An unpleasant state of overstimulation in which too much information comes in through the senses at once for the brain to process. This may cause pain, nausea, shutdown, meltdown, or inability to comprehend further information.

This state is common in autistic people, people with migraines, hangovers, certain forms of brain damage, sensory integration disorder, and others for whom sensory processing is difficult or unusual. The book The Highly Sensitive Person was written with easily-overloaded people in mind, although it covers aspects of sensitivity besides sensory sensitivities. One brain injury specialist calls sensory overload "The Meijers Effect" based on a particularly overloading store.1

However, there are very few people who cannot experience sensory overload under the right circumstances. Most parents would probably attest that it is overloading to deal with one crying baby and two fighting children while trying to fix dinner and talk on the telephone at the same time. Dr. Glen Johnson makes the distinction, though, that while many people might find an environment barely tolerable, a person subject to sensory overload might say "I have to get out now! I can't take this anymore!" and experience more serious cognitive and health repercussions than the average person.1 It's a matter of degree.

Some sensory overload comes from a stimulus that is immediately too intense for the person experiencing it. For instance, a jackhammer, a bright strobe light, clothing of an intolerable texture, the sound of people's voices, humming refrigerators, or fluorescent lighting. What overloads one person might not faze another. Some sensory overload is more gradual and cumulative, with a minor irritant building up over time to the point of overload. Some sensory overload comes from having to deal with too many stimuli at the same time.

You can recognize when you are starting to become overloaded by changes in the way you respond to information. You might feel a physical sensation, such as pain or nausea. You might become more irritable or anxious than usual. Things that are normally easy to do can become more difficult to do. You might start looking around and finding that you can understand less of your surroundings than usual, and have to strain harder to make sense of things. Or you might not notice you're overloaded until someone tries to get you to pay attention to just one more thing and you lose your temper and scream at them.

When overloaded, it is useful to escape the offending stimulus and spend some time resting. Some people find it useful to substitute a non-overloading stimulus for the overloading stimulus. For example, if somone is becoming overloaded by the light touch of his clothing, he might prefer pressing himself against a wall to feel deep pressure. Otherwise, being in a quiet, dark, comfortable location can work.

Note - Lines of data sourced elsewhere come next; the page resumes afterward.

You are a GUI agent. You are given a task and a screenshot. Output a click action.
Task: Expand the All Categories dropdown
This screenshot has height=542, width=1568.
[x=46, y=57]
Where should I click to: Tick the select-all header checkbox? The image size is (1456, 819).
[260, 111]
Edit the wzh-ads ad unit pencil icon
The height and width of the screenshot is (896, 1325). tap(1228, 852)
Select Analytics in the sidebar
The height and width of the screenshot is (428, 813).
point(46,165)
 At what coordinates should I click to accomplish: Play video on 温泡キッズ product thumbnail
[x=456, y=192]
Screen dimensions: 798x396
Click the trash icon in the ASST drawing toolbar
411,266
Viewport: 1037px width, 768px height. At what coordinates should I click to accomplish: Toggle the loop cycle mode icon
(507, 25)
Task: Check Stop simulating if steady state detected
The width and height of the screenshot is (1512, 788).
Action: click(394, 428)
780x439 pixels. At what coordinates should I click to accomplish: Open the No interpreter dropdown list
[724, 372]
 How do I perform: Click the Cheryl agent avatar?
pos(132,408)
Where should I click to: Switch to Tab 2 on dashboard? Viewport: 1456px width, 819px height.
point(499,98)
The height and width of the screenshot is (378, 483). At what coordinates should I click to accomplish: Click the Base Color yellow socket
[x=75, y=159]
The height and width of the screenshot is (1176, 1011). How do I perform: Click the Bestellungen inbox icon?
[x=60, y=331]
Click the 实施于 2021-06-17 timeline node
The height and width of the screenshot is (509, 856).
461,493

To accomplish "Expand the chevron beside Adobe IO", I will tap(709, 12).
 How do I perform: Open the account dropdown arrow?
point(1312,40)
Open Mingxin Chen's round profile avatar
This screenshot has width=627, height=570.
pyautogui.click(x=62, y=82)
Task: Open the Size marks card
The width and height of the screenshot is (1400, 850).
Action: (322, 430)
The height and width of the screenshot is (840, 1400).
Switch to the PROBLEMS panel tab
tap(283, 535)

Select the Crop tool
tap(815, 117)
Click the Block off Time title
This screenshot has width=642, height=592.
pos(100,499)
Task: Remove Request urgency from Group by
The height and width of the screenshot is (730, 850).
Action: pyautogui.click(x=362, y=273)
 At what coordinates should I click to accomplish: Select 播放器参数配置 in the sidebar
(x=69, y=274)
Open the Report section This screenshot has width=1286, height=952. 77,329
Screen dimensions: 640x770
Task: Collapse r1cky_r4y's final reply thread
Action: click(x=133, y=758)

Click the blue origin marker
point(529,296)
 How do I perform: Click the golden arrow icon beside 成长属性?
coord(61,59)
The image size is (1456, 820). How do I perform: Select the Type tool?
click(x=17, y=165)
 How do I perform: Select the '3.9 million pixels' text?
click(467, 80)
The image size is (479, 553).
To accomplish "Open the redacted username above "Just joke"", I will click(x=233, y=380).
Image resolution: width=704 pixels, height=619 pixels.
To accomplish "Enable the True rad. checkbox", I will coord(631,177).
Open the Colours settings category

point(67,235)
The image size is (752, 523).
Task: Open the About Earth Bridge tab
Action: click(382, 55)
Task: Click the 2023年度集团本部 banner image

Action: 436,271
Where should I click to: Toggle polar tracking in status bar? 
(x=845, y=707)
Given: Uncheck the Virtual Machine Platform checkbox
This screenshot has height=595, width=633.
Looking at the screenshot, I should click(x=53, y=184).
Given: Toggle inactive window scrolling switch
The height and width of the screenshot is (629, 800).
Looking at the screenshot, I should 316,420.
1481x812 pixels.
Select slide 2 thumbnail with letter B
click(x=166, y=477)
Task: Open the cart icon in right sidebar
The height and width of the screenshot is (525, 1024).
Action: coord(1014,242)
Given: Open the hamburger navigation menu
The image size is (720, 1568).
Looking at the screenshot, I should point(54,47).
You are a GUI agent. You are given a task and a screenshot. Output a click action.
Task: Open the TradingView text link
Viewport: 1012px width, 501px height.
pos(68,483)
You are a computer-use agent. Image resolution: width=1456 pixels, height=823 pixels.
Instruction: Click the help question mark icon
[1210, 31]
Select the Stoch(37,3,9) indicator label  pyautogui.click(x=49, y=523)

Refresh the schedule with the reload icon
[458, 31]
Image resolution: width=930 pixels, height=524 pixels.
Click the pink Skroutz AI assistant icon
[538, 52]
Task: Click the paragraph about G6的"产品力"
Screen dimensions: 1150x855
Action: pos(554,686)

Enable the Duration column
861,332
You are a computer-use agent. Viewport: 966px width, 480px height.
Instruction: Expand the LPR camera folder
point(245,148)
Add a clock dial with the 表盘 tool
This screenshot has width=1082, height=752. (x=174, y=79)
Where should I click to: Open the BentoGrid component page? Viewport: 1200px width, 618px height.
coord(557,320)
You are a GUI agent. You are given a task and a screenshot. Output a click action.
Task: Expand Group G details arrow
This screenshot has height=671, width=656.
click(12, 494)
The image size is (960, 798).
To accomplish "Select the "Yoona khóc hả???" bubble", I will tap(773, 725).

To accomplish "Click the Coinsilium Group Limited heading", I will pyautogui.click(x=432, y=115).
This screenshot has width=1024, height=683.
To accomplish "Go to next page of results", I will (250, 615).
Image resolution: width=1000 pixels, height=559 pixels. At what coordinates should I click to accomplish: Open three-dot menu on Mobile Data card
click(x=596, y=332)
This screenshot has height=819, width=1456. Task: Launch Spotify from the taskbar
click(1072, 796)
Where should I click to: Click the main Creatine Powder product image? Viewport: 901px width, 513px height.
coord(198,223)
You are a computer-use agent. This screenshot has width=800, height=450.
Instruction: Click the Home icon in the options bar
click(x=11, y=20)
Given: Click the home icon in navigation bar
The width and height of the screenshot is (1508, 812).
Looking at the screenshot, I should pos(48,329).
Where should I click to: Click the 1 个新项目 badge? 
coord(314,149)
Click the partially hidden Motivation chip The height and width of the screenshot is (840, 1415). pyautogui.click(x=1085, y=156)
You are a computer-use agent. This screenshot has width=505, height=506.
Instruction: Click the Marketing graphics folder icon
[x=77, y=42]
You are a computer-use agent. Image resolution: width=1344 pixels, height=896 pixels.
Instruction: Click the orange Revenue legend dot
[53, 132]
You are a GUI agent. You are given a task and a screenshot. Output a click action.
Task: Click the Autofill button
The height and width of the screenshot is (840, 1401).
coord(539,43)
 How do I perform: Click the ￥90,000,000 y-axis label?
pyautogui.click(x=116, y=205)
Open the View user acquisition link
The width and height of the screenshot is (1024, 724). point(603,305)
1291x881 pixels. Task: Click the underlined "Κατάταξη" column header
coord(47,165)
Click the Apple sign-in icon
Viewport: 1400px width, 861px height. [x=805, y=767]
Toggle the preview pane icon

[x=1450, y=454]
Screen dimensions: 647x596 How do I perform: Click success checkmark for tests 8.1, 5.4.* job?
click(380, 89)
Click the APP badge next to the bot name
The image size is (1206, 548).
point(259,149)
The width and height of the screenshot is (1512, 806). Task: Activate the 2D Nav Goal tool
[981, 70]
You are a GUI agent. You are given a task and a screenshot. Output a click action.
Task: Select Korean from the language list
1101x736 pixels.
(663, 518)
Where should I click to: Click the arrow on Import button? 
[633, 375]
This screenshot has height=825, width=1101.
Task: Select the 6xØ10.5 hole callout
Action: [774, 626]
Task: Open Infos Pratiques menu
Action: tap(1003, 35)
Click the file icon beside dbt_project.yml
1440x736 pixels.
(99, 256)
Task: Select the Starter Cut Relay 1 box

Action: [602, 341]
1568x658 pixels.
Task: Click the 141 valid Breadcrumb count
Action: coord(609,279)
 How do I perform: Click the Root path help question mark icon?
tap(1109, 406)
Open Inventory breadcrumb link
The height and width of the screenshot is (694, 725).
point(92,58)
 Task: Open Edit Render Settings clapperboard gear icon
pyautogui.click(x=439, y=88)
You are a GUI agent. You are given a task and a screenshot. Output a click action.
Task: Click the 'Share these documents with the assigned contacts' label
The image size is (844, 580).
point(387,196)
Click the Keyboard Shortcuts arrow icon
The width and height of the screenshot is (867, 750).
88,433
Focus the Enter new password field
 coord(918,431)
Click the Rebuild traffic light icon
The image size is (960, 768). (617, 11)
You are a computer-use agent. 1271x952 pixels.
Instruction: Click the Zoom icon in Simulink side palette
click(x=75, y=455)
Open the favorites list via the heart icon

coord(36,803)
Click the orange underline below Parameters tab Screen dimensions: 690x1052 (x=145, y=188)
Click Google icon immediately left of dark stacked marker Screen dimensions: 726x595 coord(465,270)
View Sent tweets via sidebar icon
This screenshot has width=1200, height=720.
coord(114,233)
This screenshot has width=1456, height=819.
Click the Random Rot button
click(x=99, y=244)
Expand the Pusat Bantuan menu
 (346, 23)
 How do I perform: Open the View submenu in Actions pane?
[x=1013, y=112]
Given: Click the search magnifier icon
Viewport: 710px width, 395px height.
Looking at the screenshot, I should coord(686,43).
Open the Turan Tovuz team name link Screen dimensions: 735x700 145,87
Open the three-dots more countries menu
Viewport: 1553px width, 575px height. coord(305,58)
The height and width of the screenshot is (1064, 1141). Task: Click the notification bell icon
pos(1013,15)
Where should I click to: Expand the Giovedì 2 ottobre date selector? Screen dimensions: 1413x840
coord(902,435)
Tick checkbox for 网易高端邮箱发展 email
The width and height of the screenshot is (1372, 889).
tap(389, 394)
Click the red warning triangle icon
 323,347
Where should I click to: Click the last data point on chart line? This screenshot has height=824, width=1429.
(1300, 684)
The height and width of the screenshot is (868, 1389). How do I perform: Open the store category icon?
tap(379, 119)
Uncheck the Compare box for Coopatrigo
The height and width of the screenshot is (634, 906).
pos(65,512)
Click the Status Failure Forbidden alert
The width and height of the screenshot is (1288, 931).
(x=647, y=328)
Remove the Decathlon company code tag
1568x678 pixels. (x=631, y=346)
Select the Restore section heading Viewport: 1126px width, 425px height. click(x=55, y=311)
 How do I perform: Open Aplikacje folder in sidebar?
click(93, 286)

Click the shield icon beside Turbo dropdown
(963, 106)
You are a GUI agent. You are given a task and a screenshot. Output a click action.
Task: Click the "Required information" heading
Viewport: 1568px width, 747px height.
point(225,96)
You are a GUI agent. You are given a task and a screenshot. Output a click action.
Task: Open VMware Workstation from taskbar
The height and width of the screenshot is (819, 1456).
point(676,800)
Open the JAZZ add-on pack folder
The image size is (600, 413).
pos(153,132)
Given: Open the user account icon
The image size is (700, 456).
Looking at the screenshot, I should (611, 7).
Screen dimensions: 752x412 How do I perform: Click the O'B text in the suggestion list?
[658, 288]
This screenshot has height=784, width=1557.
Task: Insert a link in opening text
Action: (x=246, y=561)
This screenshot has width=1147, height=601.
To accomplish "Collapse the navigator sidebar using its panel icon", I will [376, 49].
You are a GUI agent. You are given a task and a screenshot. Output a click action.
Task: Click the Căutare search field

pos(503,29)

If you are prone to overload, taking rest breaks regularly throughout the day might help prevent it. Many autistic people find that regular stimming, such as rocking, reduces the risk of overload and reduces any overload already present. You can also use a single intense stimulus to block out unpleasant stimuli, or focus entirely on one aspect of your environment and block out the rest. Dark glasses, earplugs, headphones, weighted vests and blankets, and hats with brims can also be useful.

Notably, much of the seemingly purposeless2 behavior of autistic people is either a reaction to sensory overload or an attempt to prevent sensory overload. We are often trained out of this behavior without being given any useful substitute, with the results being increased overload and decreased ability to sustain our abilities over the long term.

Example Usage: "I had to go pick up my friend at a busy airport today. Talk about sensory overload!"

1 Johnson, Glen. "Getting Overloaded," The Traumatic Brain Injury Survival Guide. Accessed March 15, 2005.

2 This behavior is obviously not purposeless, but literature on autism often describes us as throwing tantrums for no reason, engaging in non-functional rituals, doing pointless things, and moving in purposeless ways. The resulting attitudes among professionals have often harmed autistic people.